這就像喬西的成長路一般,他黎彥洲身為一個外人,又能幫她到什麼時候呢?
喬西扶著腿,一步一步,緩慢而又艱難的朝黎彥洲走了過去。
明明那麼近的距離,可她每一步都走得那麼艱難。
喬西目光定定的看著跟前看起來觸手可及的男人。
是啊,這一路,她追著黎彥洲的腳步走著。
有多難,她都知道。
就像她現在這樣一般。
明明看著他已經就在眼前,可奈何,她怎麼努力,都始終夠不著。
好像她永遠就在離她那麼遙遠的地方,明明觸手可及,可其實,根本是遙不可及。
想著想著,喬西的眼睛不由得又紅了一圈。
不知怎的,她忽然有些泄氣。
一下子跌坐在地上,賭氣般的就不想起來了。
黎彥洲沒料到喬西會‘摔倒’,他嚇了一跳,連忙把手裡的雜誌扔了,三步並作兩步的跑上前去,“喬西,你沒事吧?”
“我動彈不得了。

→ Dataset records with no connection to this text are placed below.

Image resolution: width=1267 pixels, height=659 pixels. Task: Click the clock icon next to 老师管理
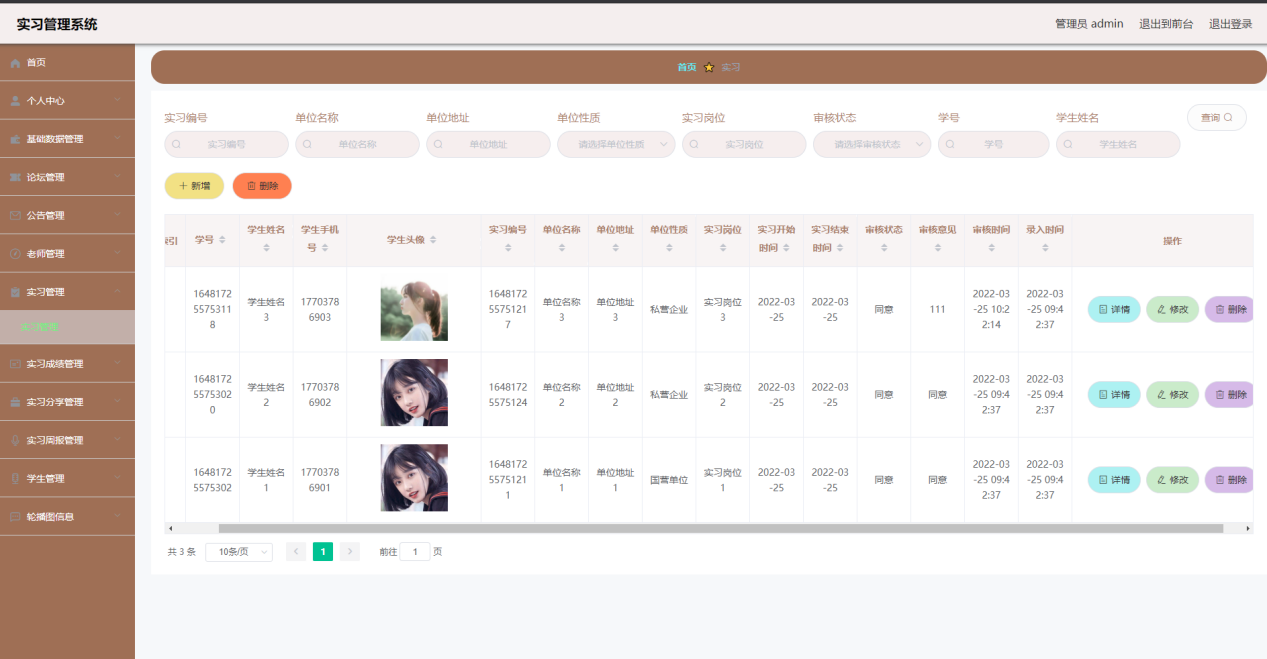click(x=14, y=252)
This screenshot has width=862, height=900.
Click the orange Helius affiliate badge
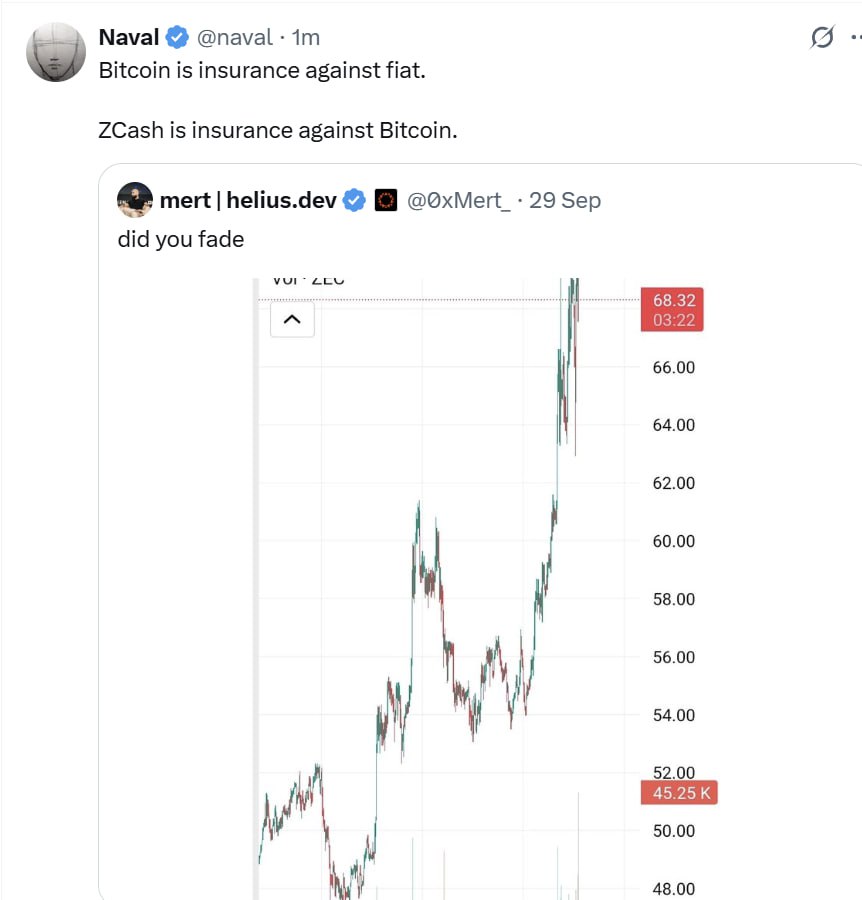point(386,200)
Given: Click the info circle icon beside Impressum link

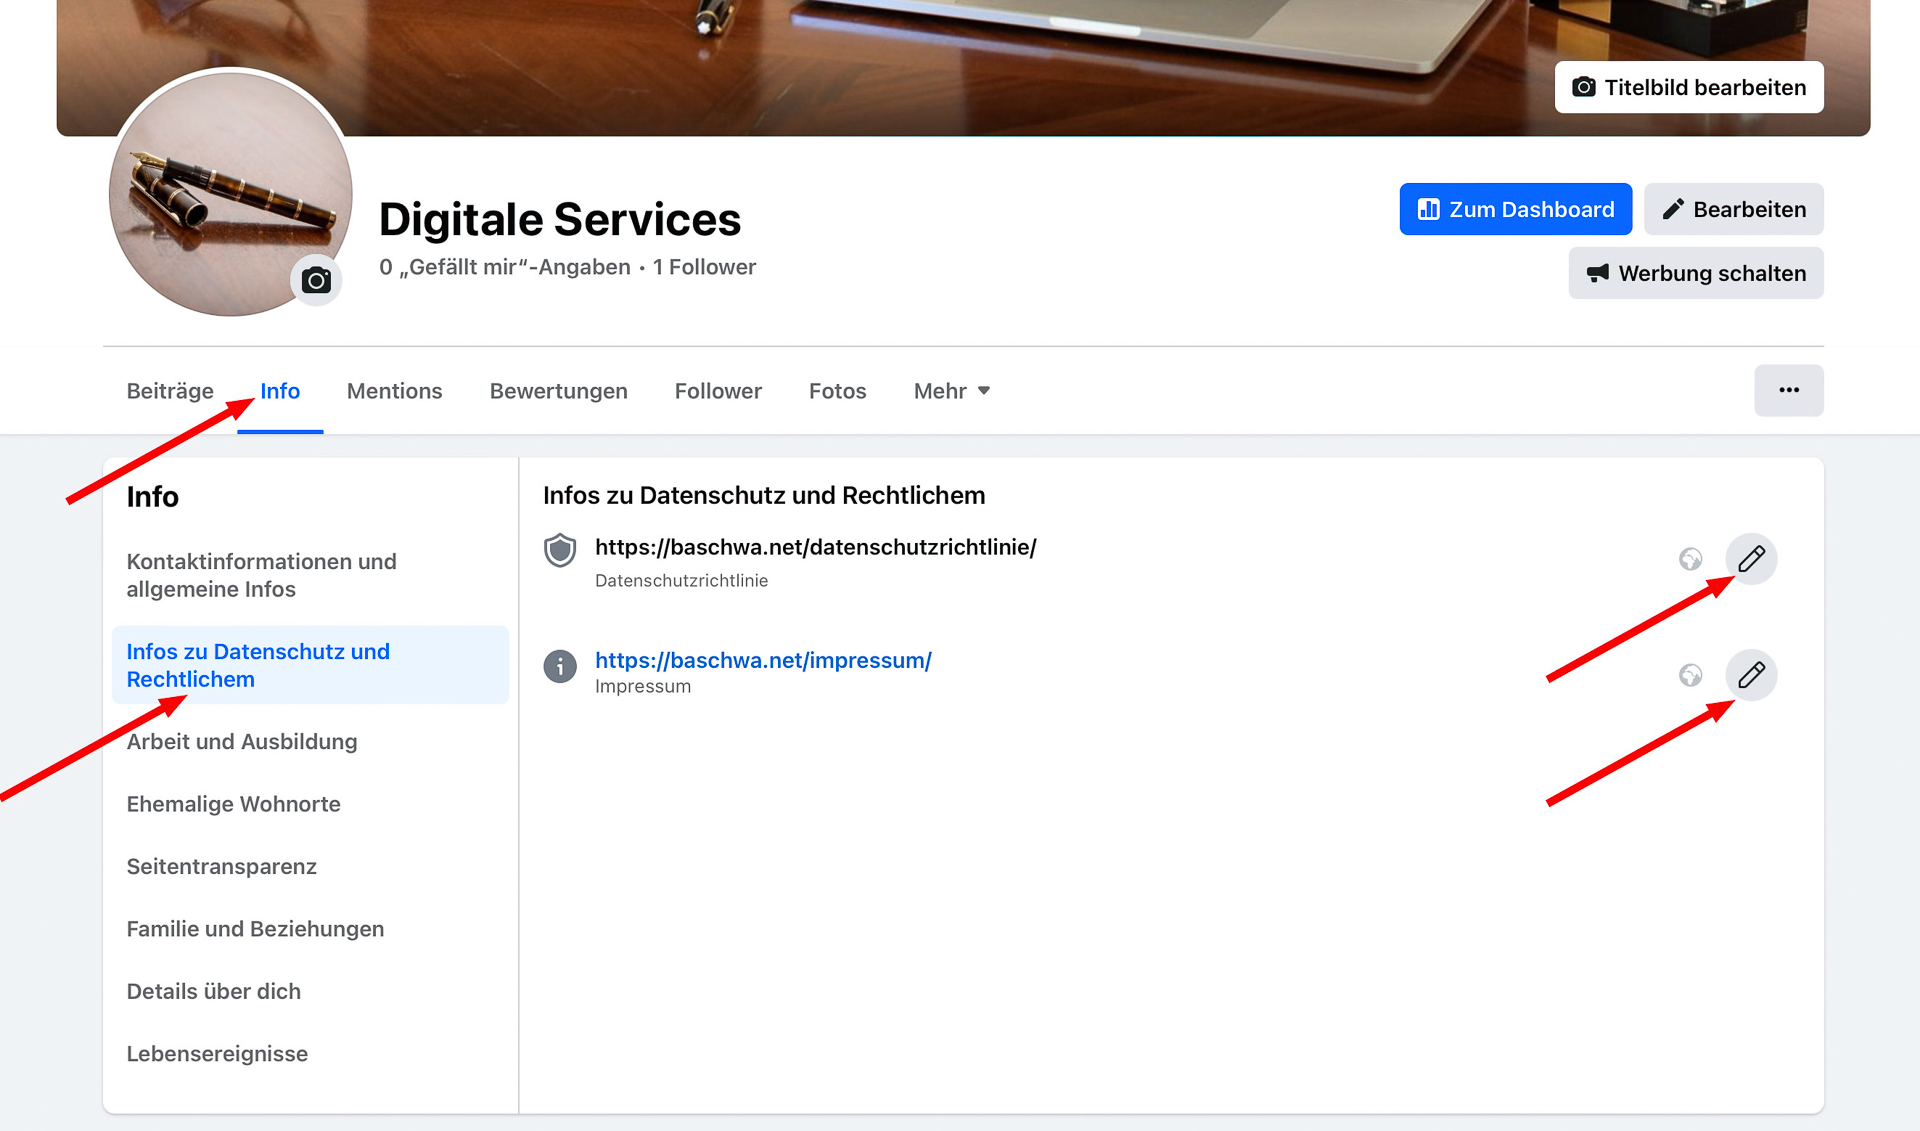Looking at the screenshot, I should click(560, 666).
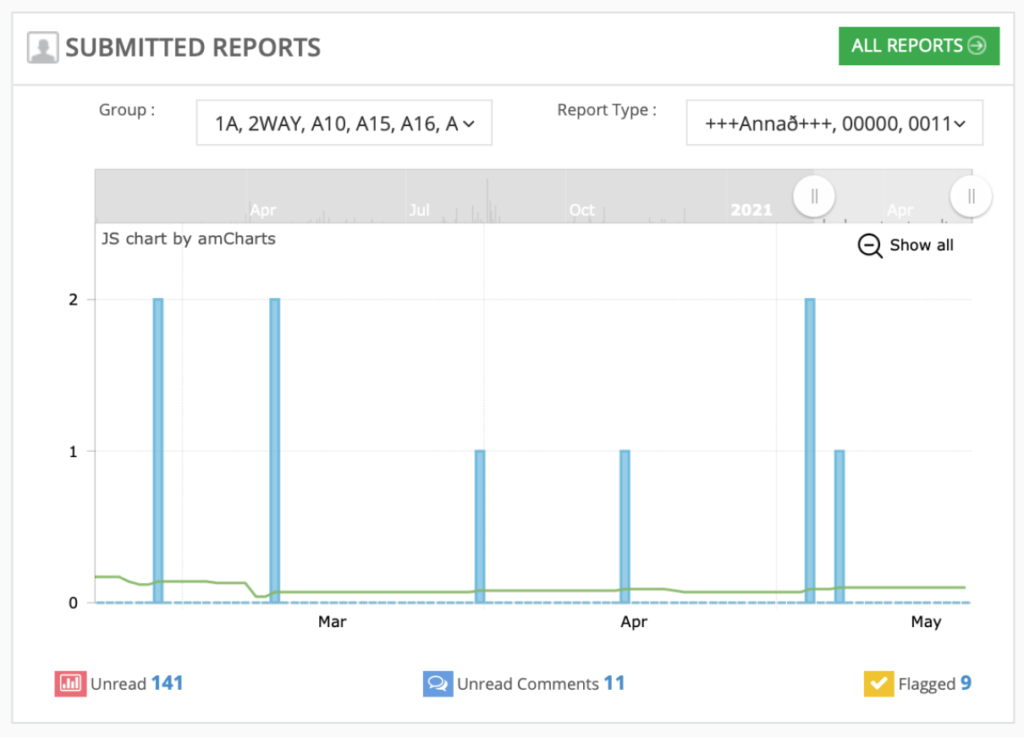Click the Unread Comments count 11

pos(614,684)
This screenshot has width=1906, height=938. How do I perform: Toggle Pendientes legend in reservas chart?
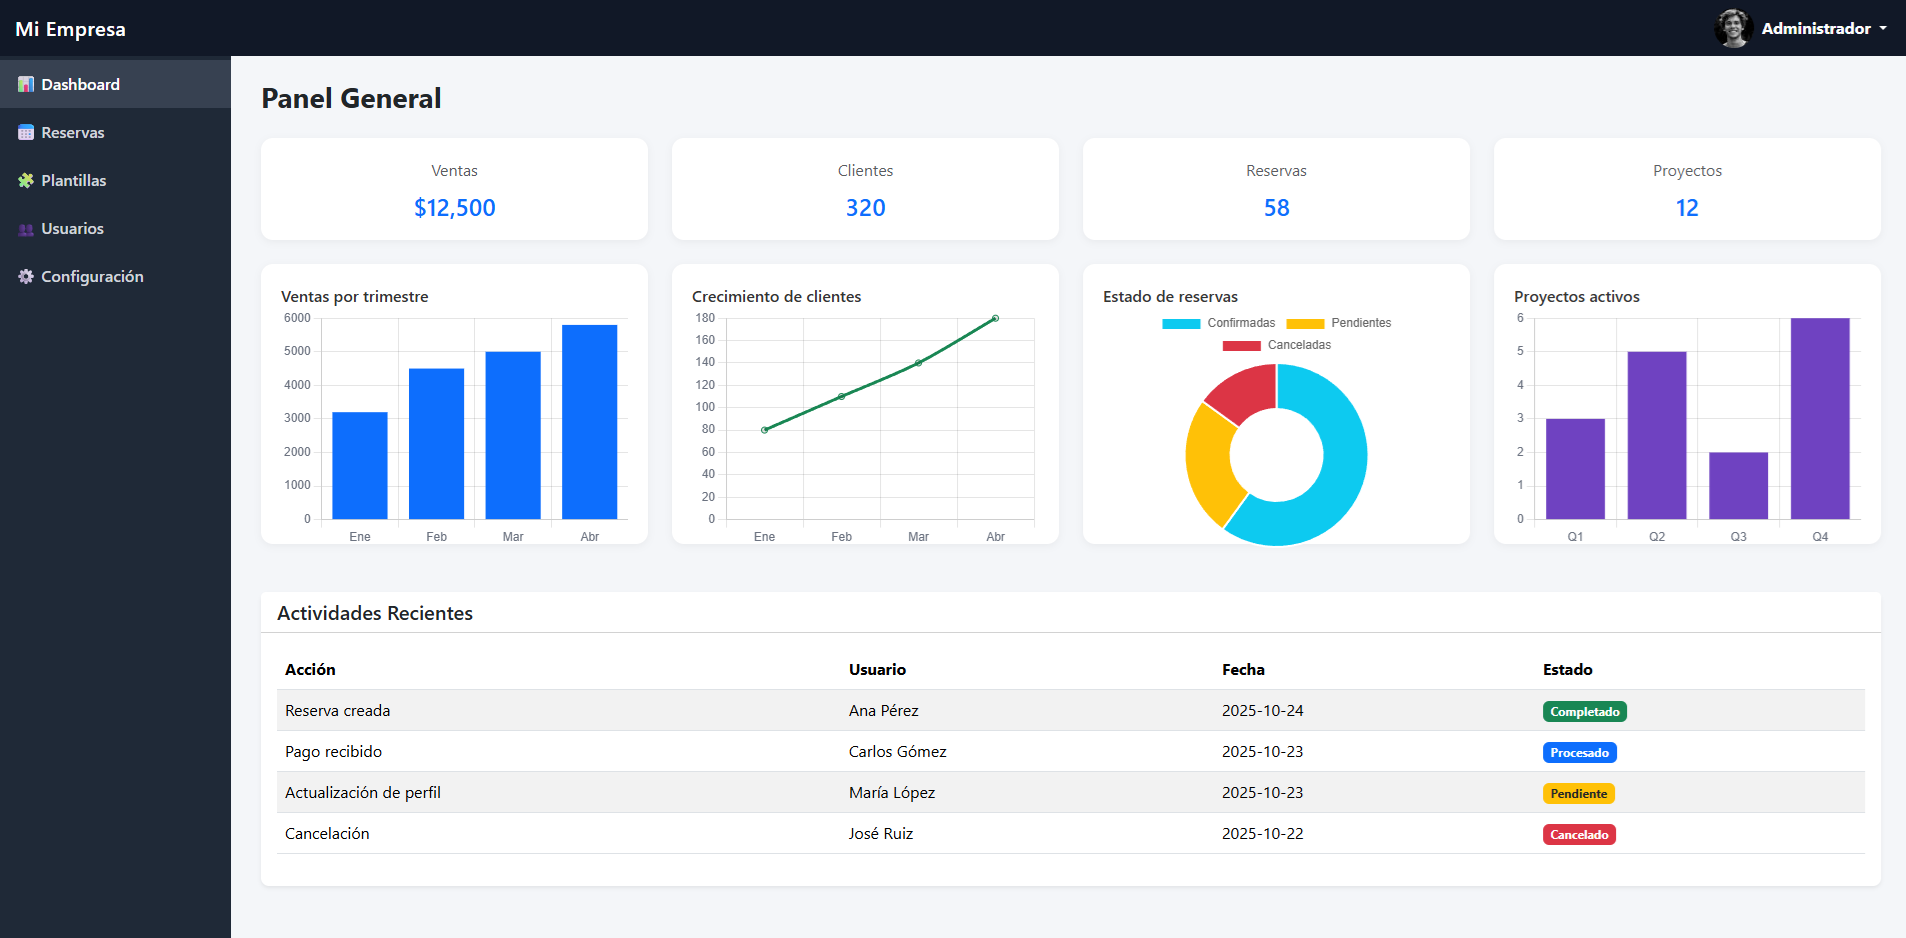(x=1339, y=323)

”
喬西假裝。
心想,自己在追隨他的這條路上,如果有走累的時候,走不下去的時候,停下的話,他會不會也像現在這樣,反過來靠近她。
正想著,黎彥洲已經來到她跟前。
俯下身,打橫一把將她從地上撈了起來。
忽然落進他的懷中,喬西晃了一下神。
黎彥洲抱著她,將她安置在沙發上,“坐著休息會。”
放下她,準備走。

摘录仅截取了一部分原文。